A fundamental premise of the present study is that the effects of GBR-decanoate are mediated by a slow release of GBR-hydroxy into the bloodstream, with subsequent pseudo-irreversible binding of GBR-hydroxy to DAT sites in the brain (Lewis et al., 1999). Although we have no direct pharmacokinetic evidence for this, the present autoradiographic data show that GBR-decanoate produces a significant decrease in ex vivo DAT binding (Fig. 7). The reduction in [¹²⁵I]RTI-55 binding is DAT-specific because GBR-decanoate does not alter SERT binding (data not shown). Moreover, the decrease in [¹²⁵I]RTI-55-labeled DAT binding parallels the neurochemical effects of GBR-decanoate, suggesting a correlative relationship between these variables. Kunko et al. (1997) observed that subchronic infusion of GBR12909 in rats (30 mg/kg/day for 7 days), which mimics the administration GBR-decanoate shown herein, dramatically reduces the B_max for DAT binding in the striatum and nucleus accumbens. This effect is persistent, lasting several days after the cessation of GBR12909 infusion. We believe that subchronic infusion of GBR12909, or by analogy administration of GBR-decanoate, results in long-term reductions in DAT binding due to persistent occupation of transporter sites by the treatment drugs. Alternatively, it is possible that GBR analogs might diminish DAT binding by triggering internalization and proteolysis of DAT proteins (Daniels and Amara, 1999; Melikian and Buckley, 1999). Further experiments will be required to determine the precise molecular mechanism whereby GBR analogs decrease DAT binding.

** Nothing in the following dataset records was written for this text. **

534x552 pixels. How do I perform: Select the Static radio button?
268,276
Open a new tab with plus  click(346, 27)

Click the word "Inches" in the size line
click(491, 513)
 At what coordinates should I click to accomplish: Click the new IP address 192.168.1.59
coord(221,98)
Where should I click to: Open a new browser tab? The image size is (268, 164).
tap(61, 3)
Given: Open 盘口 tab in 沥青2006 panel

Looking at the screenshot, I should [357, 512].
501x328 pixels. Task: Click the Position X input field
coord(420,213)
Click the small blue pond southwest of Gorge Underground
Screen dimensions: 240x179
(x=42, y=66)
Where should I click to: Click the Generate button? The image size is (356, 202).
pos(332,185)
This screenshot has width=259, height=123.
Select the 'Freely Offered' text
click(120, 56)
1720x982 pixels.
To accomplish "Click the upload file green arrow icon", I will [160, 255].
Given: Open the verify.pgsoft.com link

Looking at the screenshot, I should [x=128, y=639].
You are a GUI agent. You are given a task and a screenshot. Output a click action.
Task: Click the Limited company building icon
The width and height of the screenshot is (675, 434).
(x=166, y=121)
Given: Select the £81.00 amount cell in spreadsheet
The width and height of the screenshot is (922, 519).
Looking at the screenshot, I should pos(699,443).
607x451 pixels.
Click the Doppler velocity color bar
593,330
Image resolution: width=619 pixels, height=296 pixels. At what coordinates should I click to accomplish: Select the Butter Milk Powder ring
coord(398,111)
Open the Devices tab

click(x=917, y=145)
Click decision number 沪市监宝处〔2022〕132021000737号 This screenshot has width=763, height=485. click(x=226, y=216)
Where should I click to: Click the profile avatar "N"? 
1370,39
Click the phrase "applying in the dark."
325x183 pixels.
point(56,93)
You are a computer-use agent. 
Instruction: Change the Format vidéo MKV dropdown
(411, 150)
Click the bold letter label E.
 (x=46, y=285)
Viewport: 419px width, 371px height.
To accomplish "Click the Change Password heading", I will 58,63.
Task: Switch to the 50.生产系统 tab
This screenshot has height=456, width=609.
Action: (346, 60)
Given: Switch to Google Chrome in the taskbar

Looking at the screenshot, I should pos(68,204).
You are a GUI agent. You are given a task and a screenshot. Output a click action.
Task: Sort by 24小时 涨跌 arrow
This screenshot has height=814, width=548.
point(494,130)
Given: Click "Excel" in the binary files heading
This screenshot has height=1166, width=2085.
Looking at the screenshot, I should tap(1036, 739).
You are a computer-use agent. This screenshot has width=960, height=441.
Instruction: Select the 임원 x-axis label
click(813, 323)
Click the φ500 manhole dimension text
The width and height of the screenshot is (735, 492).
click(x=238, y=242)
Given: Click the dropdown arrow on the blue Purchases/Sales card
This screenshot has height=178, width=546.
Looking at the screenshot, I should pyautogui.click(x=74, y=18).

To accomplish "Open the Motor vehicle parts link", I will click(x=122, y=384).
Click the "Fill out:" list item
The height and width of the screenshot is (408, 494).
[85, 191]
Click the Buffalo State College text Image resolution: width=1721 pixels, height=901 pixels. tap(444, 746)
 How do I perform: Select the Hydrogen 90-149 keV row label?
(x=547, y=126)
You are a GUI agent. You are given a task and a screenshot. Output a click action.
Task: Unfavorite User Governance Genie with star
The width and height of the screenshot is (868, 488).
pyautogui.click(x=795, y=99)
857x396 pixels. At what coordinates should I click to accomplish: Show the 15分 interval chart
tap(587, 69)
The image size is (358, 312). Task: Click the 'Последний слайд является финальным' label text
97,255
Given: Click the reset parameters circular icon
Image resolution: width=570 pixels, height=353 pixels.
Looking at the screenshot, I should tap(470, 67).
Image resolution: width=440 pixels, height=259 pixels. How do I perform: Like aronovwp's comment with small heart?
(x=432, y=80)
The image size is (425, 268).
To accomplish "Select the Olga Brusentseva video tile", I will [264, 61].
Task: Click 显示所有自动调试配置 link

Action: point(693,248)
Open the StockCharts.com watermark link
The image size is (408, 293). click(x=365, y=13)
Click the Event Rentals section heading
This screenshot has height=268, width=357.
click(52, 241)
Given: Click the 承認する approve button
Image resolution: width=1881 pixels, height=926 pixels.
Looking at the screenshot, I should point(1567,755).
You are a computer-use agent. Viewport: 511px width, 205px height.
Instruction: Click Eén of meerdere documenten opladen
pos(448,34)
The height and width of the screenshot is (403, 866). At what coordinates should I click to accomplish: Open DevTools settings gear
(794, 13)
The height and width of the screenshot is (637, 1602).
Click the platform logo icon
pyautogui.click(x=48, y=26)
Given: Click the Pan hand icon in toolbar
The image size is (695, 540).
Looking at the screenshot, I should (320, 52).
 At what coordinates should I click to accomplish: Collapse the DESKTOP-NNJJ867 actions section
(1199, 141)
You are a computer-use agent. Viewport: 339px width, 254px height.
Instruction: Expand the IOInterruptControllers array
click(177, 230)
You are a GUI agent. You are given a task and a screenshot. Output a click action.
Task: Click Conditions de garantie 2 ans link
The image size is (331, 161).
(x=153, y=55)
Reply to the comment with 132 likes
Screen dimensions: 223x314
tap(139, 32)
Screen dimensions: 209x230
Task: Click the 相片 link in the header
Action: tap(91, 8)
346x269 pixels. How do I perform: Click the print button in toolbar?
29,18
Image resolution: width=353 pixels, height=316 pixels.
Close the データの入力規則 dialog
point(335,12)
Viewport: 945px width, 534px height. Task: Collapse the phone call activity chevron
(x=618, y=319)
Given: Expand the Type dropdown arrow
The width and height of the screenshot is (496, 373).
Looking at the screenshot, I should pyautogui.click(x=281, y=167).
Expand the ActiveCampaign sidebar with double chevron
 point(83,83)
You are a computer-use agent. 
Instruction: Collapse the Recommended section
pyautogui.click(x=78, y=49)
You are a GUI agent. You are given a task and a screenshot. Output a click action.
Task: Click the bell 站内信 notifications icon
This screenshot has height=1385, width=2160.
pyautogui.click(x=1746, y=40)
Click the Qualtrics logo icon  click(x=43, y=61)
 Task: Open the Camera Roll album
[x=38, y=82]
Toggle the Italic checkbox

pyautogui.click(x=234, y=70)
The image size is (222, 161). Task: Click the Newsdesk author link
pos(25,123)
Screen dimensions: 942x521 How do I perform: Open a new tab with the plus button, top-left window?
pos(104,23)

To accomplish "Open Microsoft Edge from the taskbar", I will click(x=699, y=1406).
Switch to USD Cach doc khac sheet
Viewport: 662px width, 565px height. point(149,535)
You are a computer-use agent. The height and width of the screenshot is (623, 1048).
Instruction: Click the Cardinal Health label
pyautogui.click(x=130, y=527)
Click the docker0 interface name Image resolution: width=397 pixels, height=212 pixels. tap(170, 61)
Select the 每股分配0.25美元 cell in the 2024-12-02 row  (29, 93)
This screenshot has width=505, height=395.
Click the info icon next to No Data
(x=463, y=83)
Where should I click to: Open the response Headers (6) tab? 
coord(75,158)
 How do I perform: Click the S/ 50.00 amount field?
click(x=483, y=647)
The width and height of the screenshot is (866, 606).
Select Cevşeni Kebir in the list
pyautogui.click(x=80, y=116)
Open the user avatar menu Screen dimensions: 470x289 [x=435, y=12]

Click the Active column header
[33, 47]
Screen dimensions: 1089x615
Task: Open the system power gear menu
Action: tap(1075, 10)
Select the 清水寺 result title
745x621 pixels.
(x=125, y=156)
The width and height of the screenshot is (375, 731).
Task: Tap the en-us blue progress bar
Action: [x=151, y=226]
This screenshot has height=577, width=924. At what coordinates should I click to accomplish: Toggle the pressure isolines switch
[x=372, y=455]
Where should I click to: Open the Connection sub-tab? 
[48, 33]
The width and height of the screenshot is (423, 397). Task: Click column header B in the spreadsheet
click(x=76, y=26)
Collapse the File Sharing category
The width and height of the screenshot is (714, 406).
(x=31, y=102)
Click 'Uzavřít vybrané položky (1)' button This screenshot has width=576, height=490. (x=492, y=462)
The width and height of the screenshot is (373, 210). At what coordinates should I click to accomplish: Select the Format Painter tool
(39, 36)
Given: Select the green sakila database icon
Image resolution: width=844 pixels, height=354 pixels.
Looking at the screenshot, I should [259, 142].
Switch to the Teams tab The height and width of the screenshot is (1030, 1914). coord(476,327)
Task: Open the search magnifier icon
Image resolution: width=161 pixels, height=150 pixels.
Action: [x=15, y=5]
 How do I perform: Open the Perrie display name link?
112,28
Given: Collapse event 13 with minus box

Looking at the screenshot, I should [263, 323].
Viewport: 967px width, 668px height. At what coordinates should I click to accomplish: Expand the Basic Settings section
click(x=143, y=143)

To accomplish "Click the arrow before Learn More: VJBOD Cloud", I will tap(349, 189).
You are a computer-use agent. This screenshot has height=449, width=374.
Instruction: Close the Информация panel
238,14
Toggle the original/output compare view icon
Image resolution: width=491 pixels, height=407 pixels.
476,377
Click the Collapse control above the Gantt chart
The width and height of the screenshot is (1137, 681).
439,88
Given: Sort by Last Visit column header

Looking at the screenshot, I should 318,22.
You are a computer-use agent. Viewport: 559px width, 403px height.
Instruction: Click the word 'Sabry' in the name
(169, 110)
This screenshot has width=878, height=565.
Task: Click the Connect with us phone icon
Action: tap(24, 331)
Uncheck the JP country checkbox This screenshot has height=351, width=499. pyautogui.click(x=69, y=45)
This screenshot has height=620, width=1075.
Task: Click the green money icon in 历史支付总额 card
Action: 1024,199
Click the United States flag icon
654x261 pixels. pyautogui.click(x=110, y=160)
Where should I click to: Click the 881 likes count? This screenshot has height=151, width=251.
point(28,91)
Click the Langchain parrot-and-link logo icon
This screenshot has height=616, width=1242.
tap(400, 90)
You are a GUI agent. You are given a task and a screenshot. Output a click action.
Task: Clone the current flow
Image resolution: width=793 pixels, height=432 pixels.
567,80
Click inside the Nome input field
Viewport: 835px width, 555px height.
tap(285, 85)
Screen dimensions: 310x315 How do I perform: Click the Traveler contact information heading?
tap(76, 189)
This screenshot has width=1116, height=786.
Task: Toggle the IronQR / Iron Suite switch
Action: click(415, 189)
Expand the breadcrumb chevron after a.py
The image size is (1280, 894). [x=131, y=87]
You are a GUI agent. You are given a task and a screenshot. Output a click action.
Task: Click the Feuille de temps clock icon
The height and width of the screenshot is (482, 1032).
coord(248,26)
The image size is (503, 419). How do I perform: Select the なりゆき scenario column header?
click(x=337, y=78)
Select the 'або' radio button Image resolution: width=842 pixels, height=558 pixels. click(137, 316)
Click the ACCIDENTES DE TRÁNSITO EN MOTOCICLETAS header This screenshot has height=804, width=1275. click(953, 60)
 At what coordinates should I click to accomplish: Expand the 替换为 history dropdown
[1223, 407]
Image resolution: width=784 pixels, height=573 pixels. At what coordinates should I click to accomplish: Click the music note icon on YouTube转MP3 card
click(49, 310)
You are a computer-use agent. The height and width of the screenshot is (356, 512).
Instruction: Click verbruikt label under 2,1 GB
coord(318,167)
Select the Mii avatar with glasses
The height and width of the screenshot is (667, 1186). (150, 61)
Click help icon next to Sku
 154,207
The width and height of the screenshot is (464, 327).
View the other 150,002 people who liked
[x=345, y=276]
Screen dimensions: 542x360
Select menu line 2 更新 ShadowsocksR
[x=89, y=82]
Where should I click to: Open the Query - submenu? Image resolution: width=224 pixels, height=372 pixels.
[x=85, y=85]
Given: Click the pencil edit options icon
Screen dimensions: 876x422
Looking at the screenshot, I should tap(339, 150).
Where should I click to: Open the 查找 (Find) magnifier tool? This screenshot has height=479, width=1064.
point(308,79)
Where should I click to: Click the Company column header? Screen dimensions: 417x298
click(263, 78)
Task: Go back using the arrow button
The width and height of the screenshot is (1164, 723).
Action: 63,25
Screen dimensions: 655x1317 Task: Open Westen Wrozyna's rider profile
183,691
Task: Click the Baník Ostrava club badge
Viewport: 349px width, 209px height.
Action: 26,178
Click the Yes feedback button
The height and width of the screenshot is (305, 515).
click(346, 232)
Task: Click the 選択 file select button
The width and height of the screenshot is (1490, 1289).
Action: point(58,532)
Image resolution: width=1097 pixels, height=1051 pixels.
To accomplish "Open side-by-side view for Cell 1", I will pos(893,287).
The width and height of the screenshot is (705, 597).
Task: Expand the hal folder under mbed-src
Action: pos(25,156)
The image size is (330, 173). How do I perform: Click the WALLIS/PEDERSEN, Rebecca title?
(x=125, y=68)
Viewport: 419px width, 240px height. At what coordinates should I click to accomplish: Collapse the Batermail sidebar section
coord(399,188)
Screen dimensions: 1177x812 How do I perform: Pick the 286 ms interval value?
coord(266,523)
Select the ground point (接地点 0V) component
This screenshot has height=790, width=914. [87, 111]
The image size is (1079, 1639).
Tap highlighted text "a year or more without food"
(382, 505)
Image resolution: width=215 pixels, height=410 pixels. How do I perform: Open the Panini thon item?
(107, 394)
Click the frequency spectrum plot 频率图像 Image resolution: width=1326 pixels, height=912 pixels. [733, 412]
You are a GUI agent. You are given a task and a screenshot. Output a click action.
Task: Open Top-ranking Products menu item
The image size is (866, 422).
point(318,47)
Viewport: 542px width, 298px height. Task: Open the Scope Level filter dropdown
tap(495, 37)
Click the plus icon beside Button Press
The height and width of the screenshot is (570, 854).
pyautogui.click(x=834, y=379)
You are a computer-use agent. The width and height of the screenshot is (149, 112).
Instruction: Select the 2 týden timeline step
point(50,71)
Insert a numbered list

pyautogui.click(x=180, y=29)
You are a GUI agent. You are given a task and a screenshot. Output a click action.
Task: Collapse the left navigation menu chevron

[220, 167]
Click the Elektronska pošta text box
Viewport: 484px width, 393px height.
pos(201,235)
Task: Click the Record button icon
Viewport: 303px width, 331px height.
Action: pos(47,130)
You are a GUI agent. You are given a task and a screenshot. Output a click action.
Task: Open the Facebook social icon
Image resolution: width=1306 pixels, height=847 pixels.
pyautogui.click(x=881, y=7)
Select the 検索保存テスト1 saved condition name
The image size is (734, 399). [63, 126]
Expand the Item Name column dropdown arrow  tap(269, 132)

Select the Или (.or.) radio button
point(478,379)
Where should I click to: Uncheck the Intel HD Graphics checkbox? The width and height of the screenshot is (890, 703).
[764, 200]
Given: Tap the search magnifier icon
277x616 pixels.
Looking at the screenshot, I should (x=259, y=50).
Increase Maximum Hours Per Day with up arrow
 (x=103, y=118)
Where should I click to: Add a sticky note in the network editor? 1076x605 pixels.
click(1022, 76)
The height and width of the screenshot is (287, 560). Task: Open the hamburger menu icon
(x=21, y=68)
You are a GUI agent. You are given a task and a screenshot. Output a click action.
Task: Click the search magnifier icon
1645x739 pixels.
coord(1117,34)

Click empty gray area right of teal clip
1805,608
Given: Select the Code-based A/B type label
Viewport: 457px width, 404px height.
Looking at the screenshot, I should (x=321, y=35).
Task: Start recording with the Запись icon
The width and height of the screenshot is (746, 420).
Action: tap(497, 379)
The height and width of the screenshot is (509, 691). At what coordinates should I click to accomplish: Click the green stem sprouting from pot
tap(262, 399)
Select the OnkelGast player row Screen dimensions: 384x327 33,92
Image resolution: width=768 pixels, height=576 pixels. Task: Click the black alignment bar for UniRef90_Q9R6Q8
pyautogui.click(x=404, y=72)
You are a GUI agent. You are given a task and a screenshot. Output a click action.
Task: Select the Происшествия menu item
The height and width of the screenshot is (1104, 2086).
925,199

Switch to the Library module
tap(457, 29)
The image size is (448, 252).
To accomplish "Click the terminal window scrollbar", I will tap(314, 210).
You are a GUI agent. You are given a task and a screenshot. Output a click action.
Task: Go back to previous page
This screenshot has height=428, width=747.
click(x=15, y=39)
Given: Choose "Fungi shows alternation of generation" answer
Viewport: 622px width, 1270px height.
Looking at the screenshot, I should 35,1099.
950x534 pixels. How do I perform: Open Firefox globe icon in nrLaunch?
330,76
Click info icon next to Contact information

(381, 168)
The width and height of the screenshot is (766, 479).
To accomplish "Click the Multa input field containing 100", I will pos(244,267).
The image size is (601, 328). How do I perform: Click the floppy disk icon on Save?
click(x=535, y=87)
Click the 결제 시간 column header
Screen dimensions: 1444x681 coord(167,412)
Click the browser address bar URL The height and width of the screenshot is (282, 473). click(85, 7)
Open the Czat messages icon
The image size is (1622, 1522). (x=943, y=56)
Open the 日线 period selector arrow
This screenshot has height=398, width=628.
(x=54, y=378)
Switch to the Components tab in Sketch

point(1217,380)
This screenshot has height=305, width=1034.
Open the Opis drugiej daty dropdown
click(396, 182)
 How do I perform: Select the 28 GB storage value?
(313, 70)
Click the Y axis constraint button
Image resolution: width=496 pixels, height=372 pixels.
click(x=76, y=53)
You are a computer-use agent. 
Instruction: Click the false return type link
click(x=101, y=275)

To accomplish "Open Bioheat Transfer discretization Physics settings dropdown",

In summary, the data presented herein show that GBR-decanoate produces long-lasting elevations in baseline extracellular DA and profound reductions in methamphetamine-evoked DA release. These effects are likely due to persistent occupation of DAT sites by GBR-hydroxy. A key question to be answered is what degree of DAT occupancy by GBR-hydroxy is necessary to attenuate methamphetamine-induced DA release. Studies using positron emission tomography in baboons indicate that doses of GBR12909 producing DAT occupancy levels of 30% reduce amphetamine-induced DA release by 75% (Villemagne et al., 1999). In humans, a 100-mg dose of GBR12909 occupies 30 to 40% of DAT sites in the caudate nucleus (Wong et al., 1999) and this dose of drug does not elicit stimulant-like subjective effects (Sögaard et al., 1990). Similar levels of DAT occupancy were obtained herein in rats pretreated with GBR-decanoate. Thus, it seems feasible that daily oral administration of GBR12909, or periodic injections of GBR-decanoate, could significantly antagonize dopaminergic effects of methamphetamine. Clinical trials with these medications will be needed to determine the efficacy of such intervention.